Work on the Belmont Bridge in downtown Charlottesville is not expected to be complete until the beginning of summer, about five months behind schedule.

The long-delayed and long-overdue project to replace the 1962-vintage bridge, which began in December 2022, was projected to wrap in January. Officials have now set June 14 as the firm end date.

The delay will provide enough time for the construction crew to complete the final paving and striping on the road, which requires a consistent stretch of high temperatures.

“We are looking forward to completing this project and have it fully opened to the public,” project manager Jeanette Janiczek told The Daily Progress. “The city appreciates everyone’s patience traveling through the area as well as all the surrounding business and residences. While we maintained connectivity during construction, we are excited to share all the new, safer connections over and around the bridge.”

The bridge acts as a primary southern gateway into downtown Charlottesville, carrying Avon Street over the train tracks that service Amtrak’s Cardinal Line as well as CSX and Buckingham Branch rail cargo.

In addition to replacing the bridge carrying vehicular traffic over the railway tracks, crews are also adding a pedestrian walkway, referred to as the “knuckle bridge.” Janiczek confirmed the pedestrian bridge will also open in June. The pedestrian bridge is designed to wrap around the Ting Pavilion at the eastern end of the city’s downtown pedestrian mall, providing a route for pedestrians along the west side of Ninth Street to the Downtown Mall and Downtown Transit Center.

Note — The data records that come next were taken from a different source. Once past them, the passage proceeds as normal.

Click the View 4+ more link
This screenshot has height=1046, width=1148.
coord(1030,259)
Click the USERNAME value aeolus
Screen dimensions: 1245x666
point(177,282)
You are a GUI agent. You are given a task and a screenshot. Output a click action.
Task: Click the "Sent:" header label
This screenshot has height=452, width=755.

Another pedestrian connection, a tunnel near the bridge’s southern edge, will provide an east-west path terminating near Belmont businesses such as Lampo Neapolitan Pizzeria.

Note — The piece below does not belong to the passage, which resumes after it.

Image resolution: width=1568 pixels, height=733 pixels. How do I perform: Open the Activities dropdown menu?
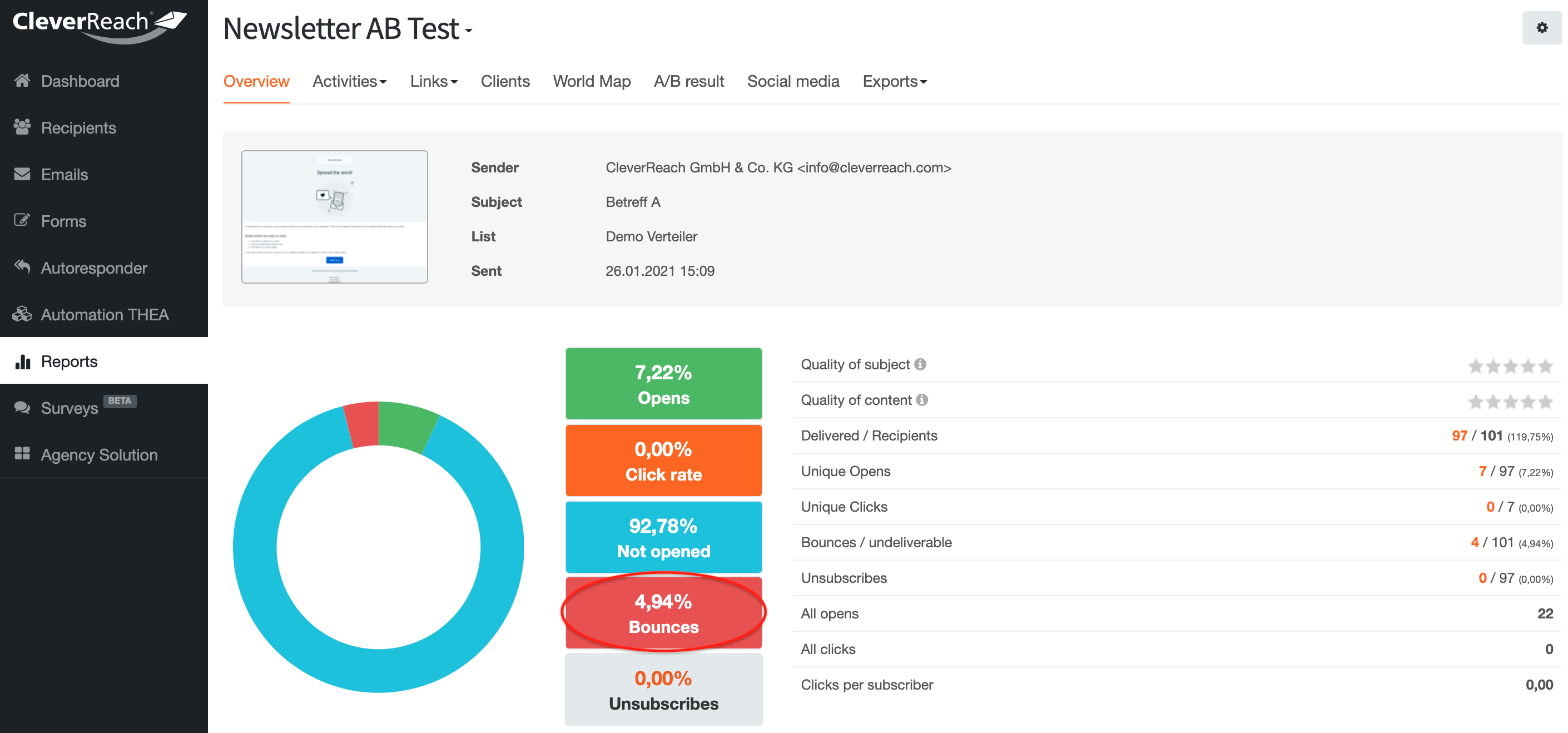pyautogui.click(x=349, y=82)
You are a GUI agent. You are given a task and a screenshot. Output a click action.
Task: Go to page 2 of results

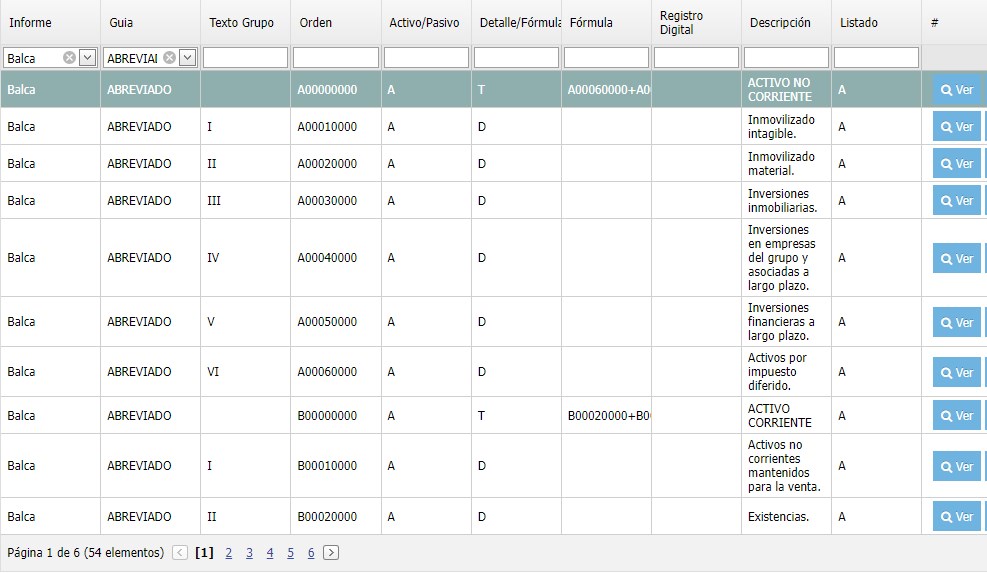click(x=229, y=553)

In the final stages of construction, pedestrian traffic has been shifted to the western sidewalk along Ninth and Avon streets. Work is now being done to expand the eastern sidewalk to its final width of 10 feet and add medians to the roadway.

Other work that needs completing includes landscaping, finishing the stormwater basins in the pedestrian plaza on South Street, adding handrails to staircases and reopening Water Street to two-way traffic, said Janiczek. Water Street has been narrowed to a one-way, westbound-only roadway for roughly a year.

Despite the delays, Janiczek said that construction is still on track to stay within the project’s $38.1 million budget.

The work to replace the bridge began in earnest in 2022, a decade past the structure’s original expected lifespan of 50 years. It took several years for the city to find funding to replace the bridge, agree on a design and find a firm to build the new bridge.

Once construction was underway, the project ran into additional obstacles, including the discovery of an unknown underground detention basin.

“The city appreciated the dedication and hard work from our partners — the VDOT, Kimley-Horn, MBP and the Caton Construction Company — in executing their work, raising questions or concerns if a challenge was identified so a high quality piece of infrastructure was built,” Janiczek said.